■ MATERIAL FOR THIS TASK:
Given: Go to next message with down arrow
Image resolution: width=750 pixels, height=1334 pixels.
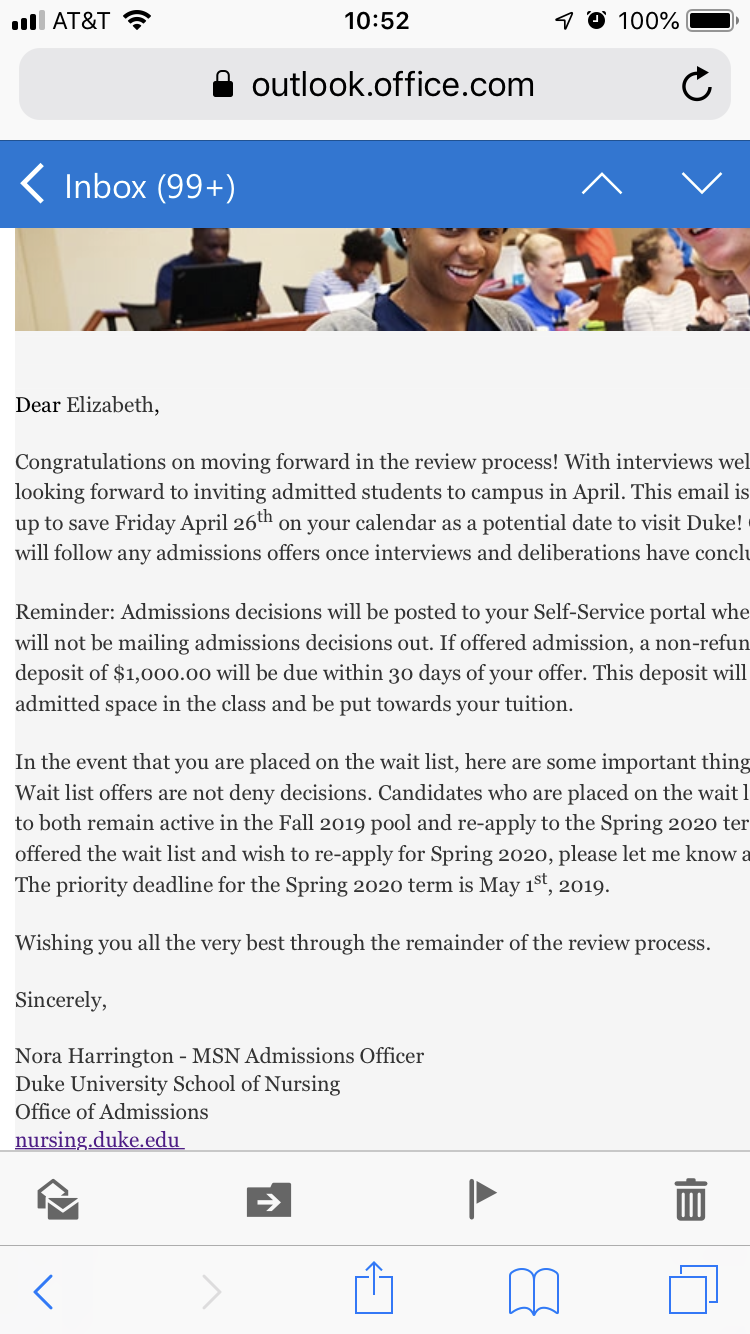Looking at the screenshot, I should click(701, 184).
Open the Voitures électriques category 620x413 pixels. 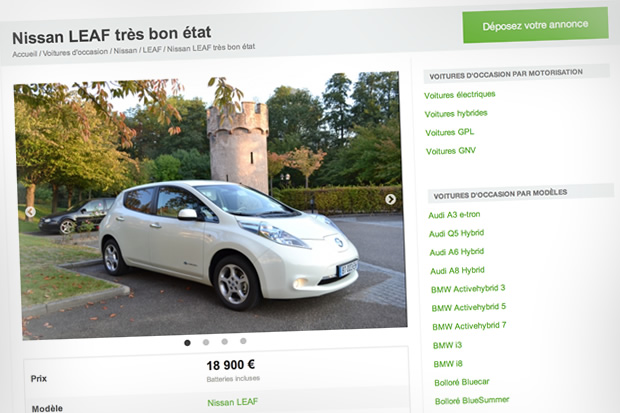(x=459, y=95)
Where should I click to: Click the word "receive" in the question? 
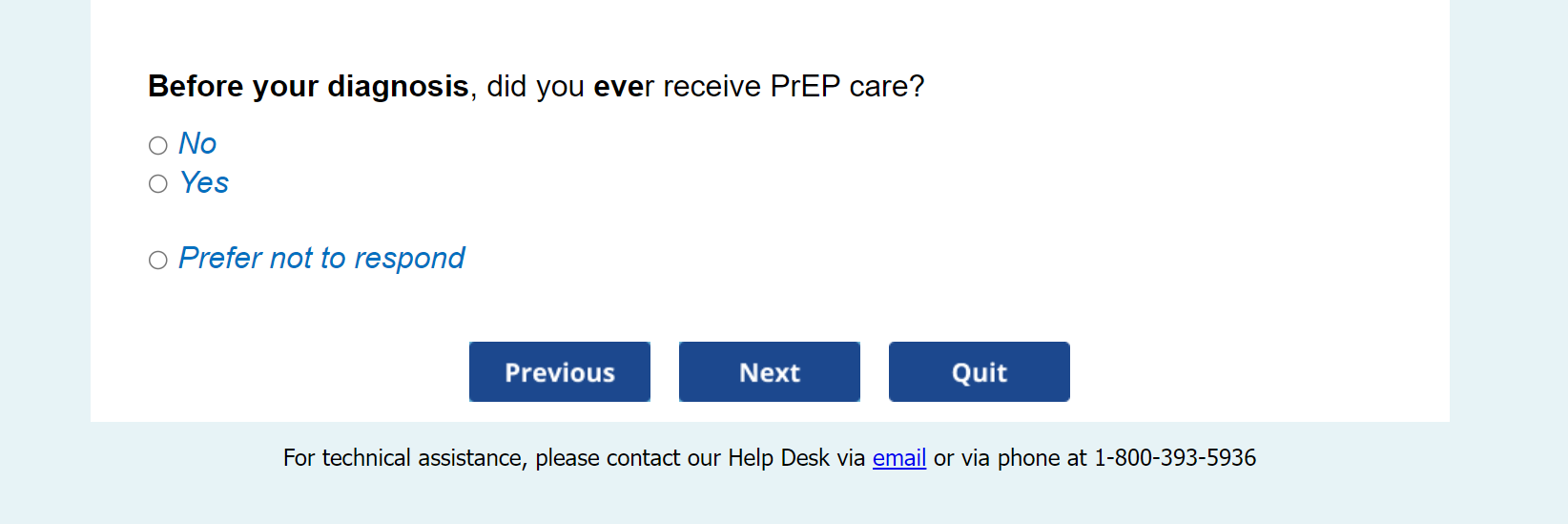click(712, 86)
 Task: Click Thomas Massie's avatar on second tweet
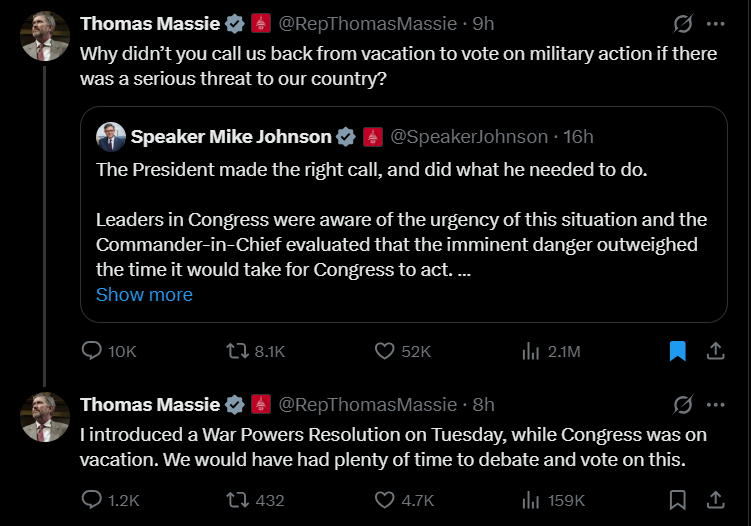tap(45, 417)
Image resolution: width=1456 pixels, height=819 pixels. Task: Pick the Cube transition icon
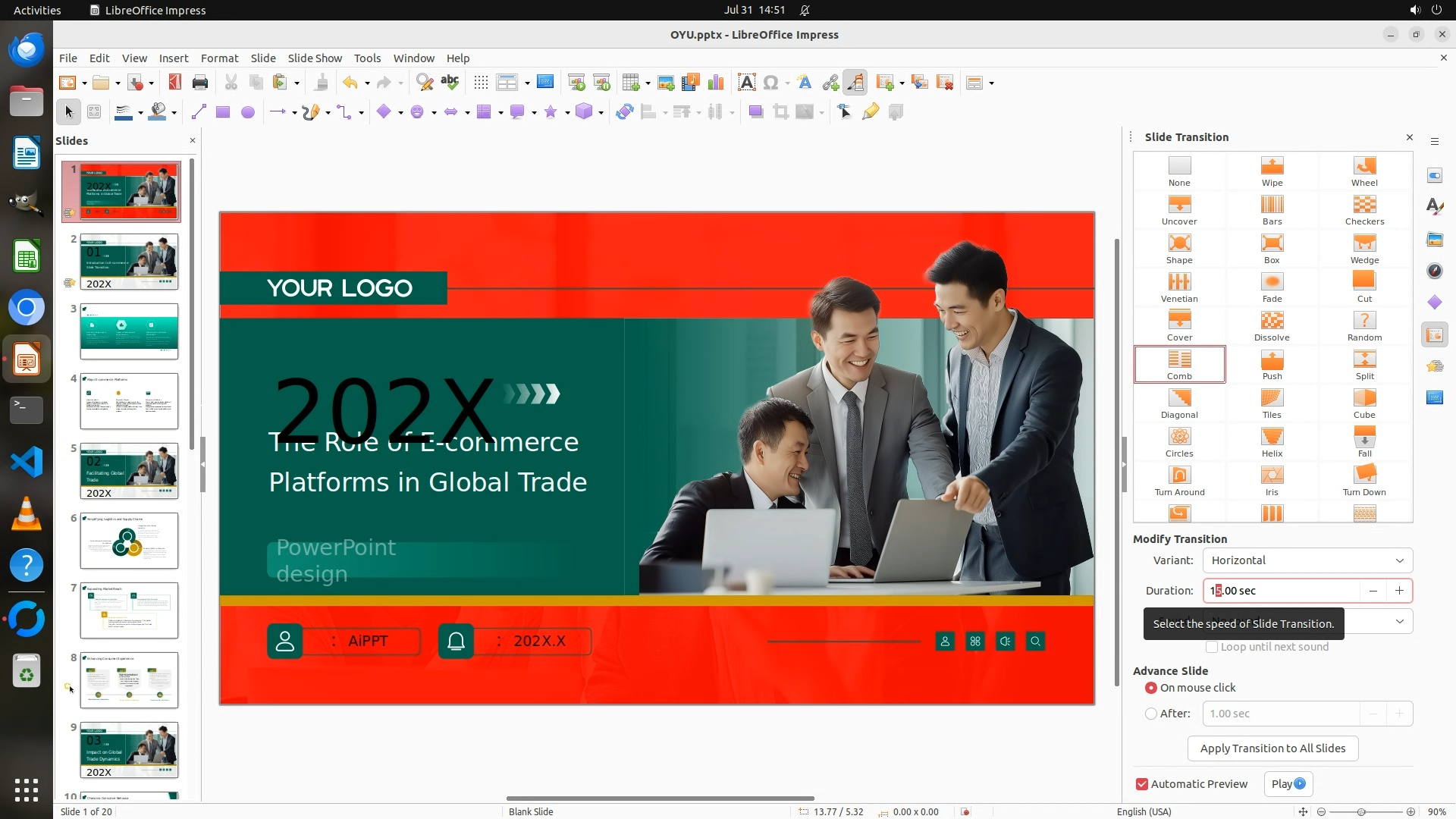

---

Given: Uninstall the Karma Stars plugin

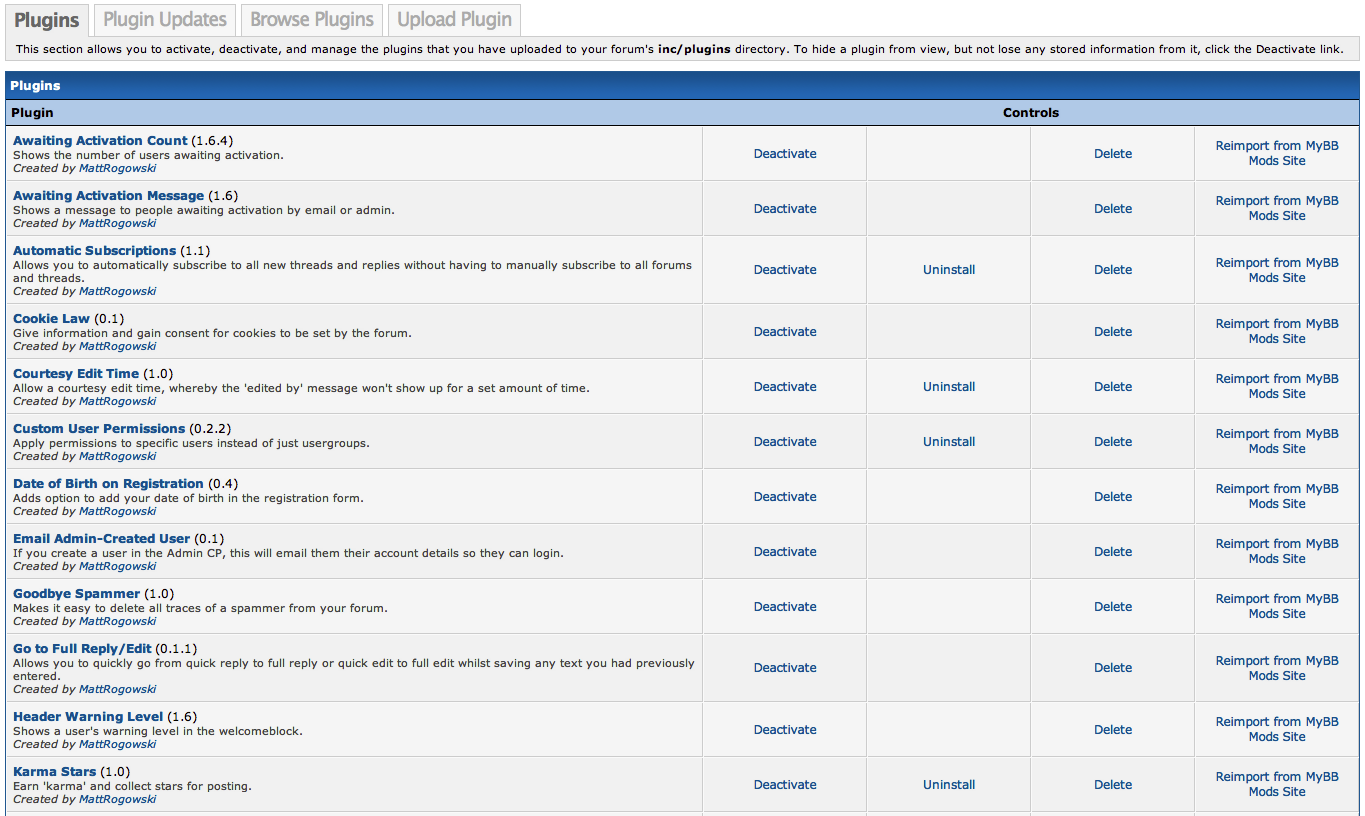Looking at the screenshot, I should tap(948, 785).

■ WHAT YOU HAVE TO DO: Lay out the part above that opens with the line containing "Task: Click Thomas" and closes with the line containing "Image resolution: width=1456" as a Markdown table with the columns Row and Item line, one line per row and no blank lines. Leave the pictures out.

■ PROBLEM SOLUTION:
| Row | Item line |
|---|---|
| 1 |  Task: Click Thomas Massie's avatar on second tweet |
| 2 | tap(45, 417) |
| 3 | Image resolution: width=1456 pixels, height=819 pixels. Task: Pick the Cube transition icon |